When forcing tulips, make sure the bulbs are firm, free from soft spots, white mold, cuts and bruises. Fill the container 3/4 full with a well-draining potting soil mix and place the bulbs close together with pointed tips up and flat side facing out. The tips of the bulbs should be 1 inch below the top of the container. This allows room for root expansion and easier watering. Fill in additional soil mix around the bulbs and water well until it drains from the bottom. A 6 inch pot will accommodate 5-7 tulip bulbs, 3 hyacinths and 6 daffodils. Cover the container with plastic to keep the soil slightly moist during this cool period (optional). Be sure to mark your containers with the planting date.
Chill the potted tulip bulbs in a cold basement, cellar, garage or refrigerator at 35-48F for 12-16 weeks. Cold treatment is varies according to type of bulb: on average, Daffodils require 12-13 weeks, hyacinths 10-14 weeks and smaller bulbs (grape hyacinth, crocus) 8-9 wks. Not enough chill time can produce short, distorted flowers. If storing bulbs in the refrigerator be sure there are no fruits or any other vegetation that emit ethylene gas as this can damage the flower inside the bulb.
The trick is to fool the bulbs into thinking that winter is over and its time to start growing.
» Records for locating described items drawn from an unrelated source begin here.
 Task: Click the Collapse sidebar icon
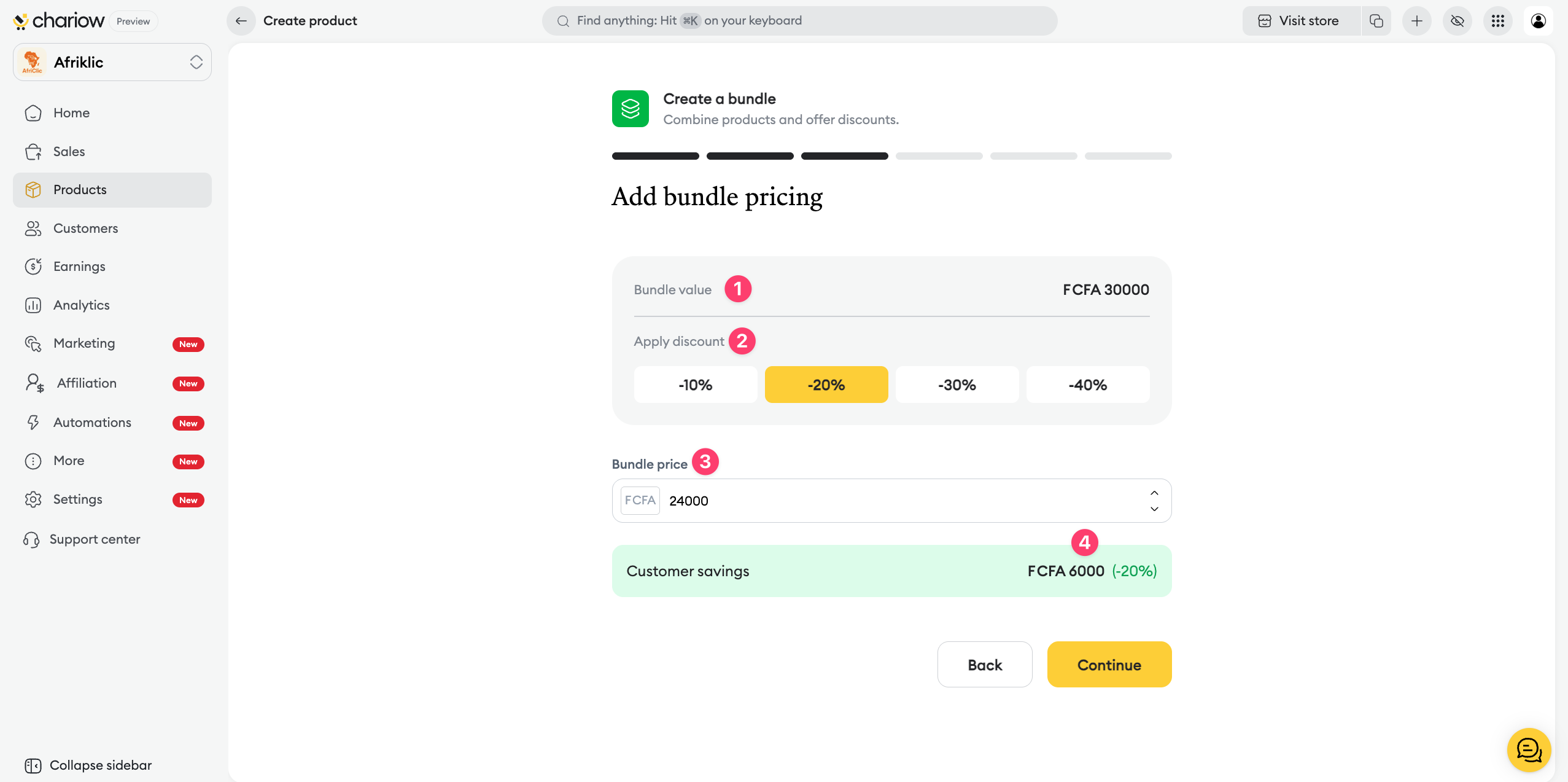click(33, 765)
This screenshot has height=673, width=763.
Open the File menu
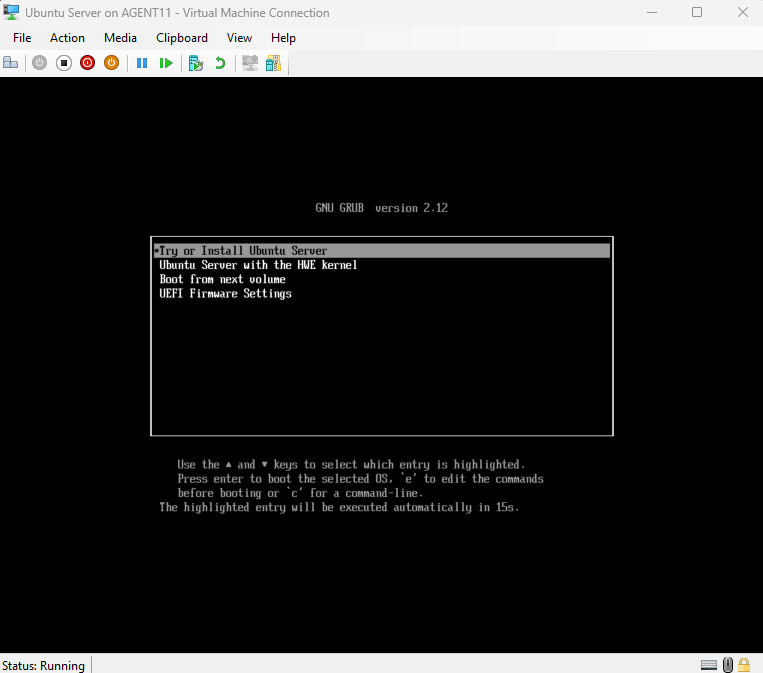point(22,38)
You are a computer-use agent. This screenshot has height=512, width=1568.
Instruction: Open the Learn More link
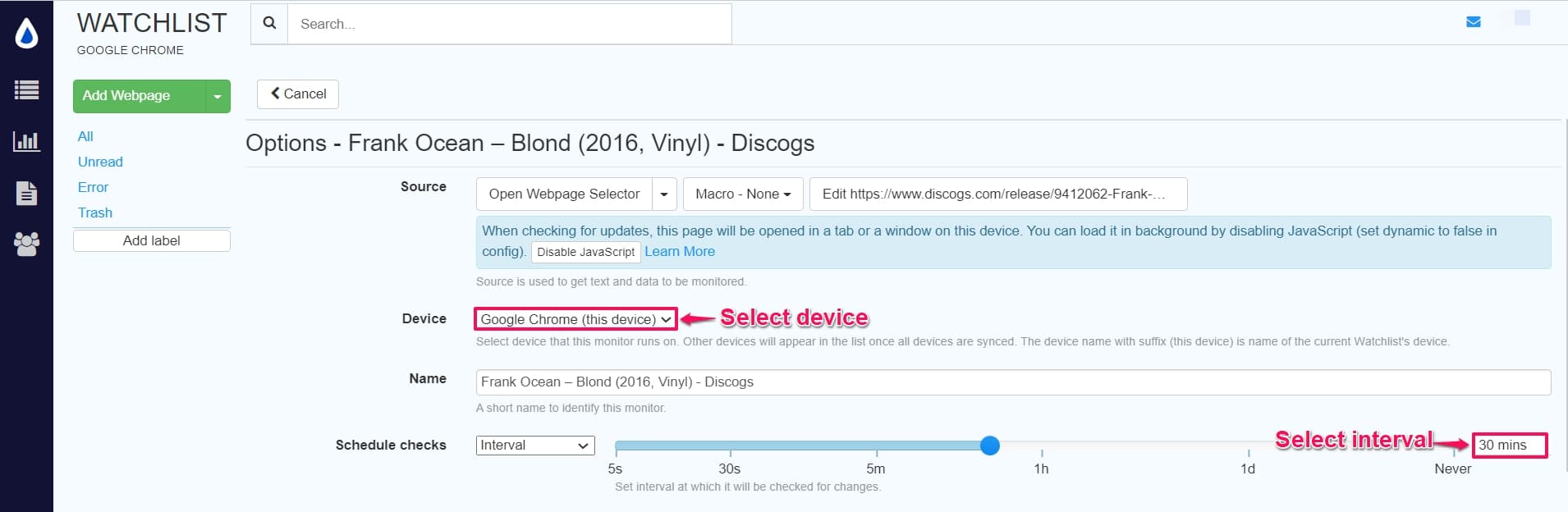(x=680, y=251)
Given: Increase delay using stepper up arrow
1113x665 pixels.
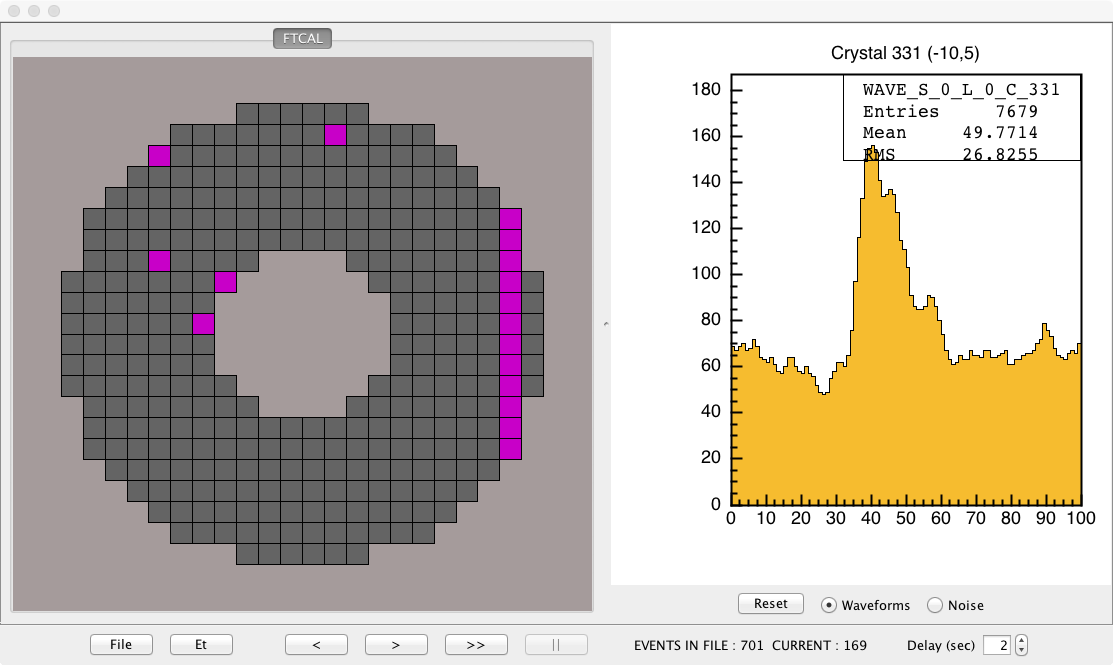Looking at the screenshot, I should pyautogui.click(x=1021, y=640).
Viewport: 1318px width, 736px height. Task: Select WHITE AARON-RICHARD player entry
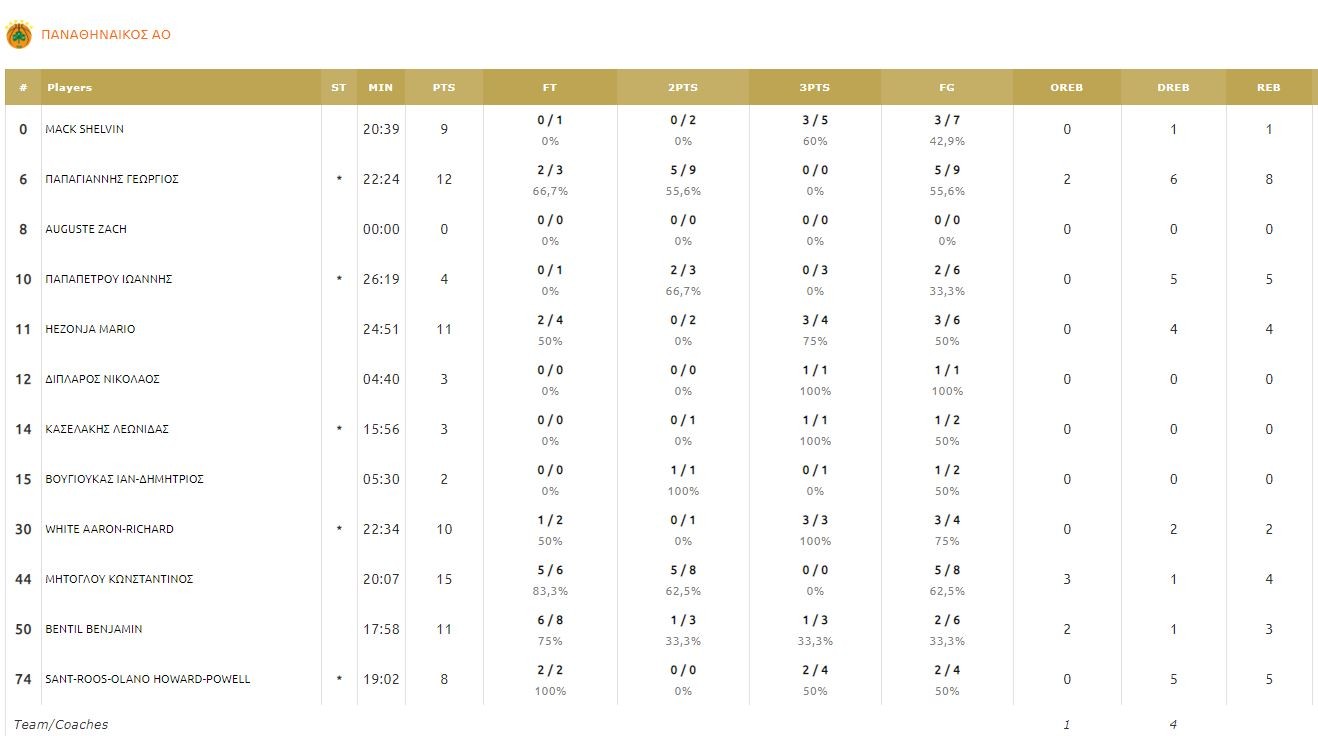click(x=109, y=529)
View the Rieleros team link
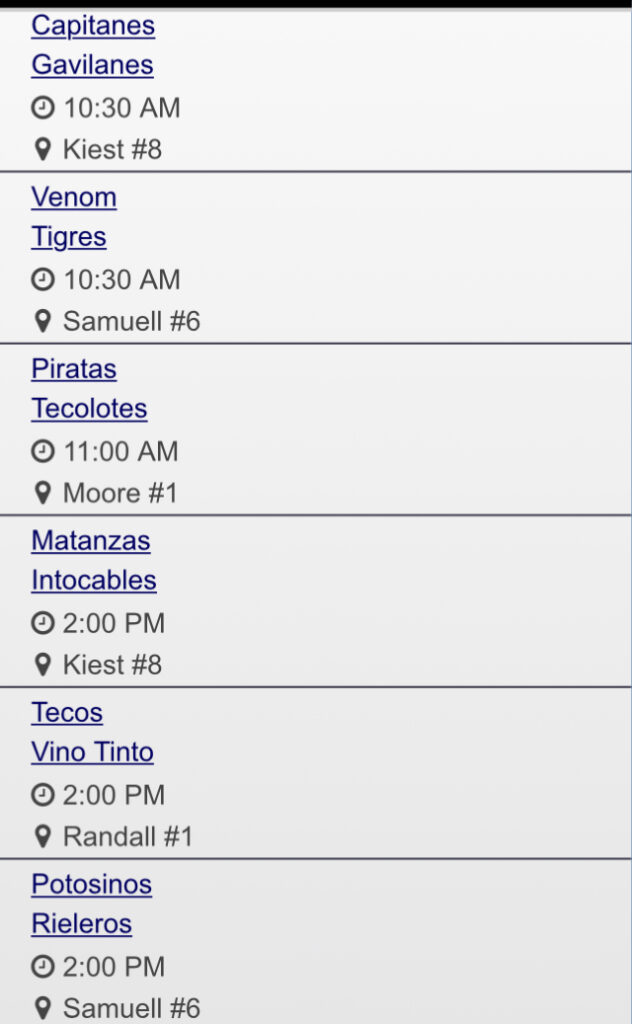The height and width of the screenshot is (1024, 632). (x=81, y=925)
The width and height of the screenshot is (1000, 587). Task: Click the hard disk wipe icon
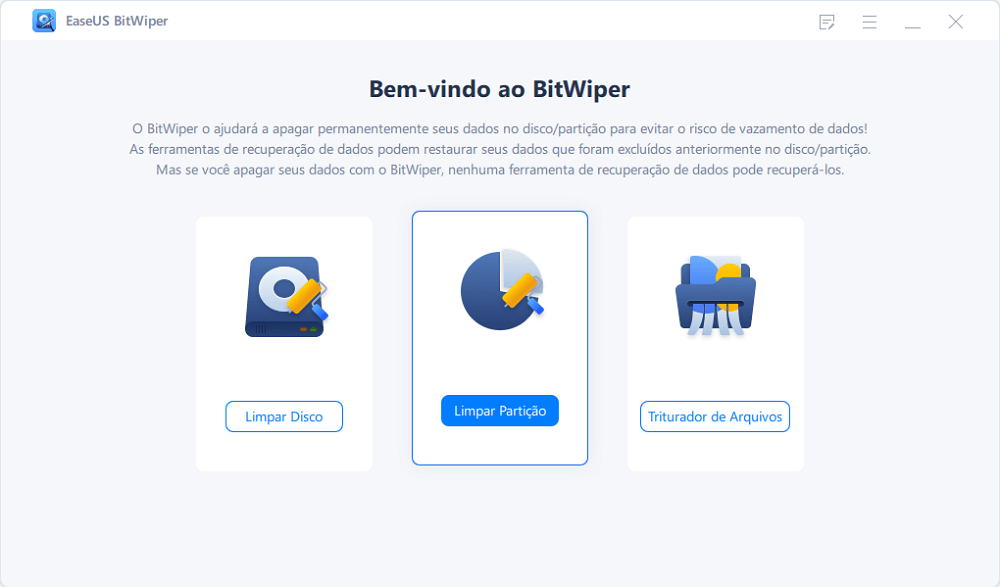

After the cold treatment, check for white roots at the bottom of the pot and new top growth. Slowly, bring the container to warmer temperatures (55-70F) and indirect light and start watering. Once exposed to sunlight, the light yellow/green shoots should start to green up and grow. From this point on, it should take 2-4 weeks to bloom.
Flowers will last 10-14 days depending on temperature and sun exposure. The cooler the temperatures the longer lasting the flowers will be. Avoid exposing the flower to direct sun.
If you stagger planting time every two weeks and you will have flowers throughout the better part of winter.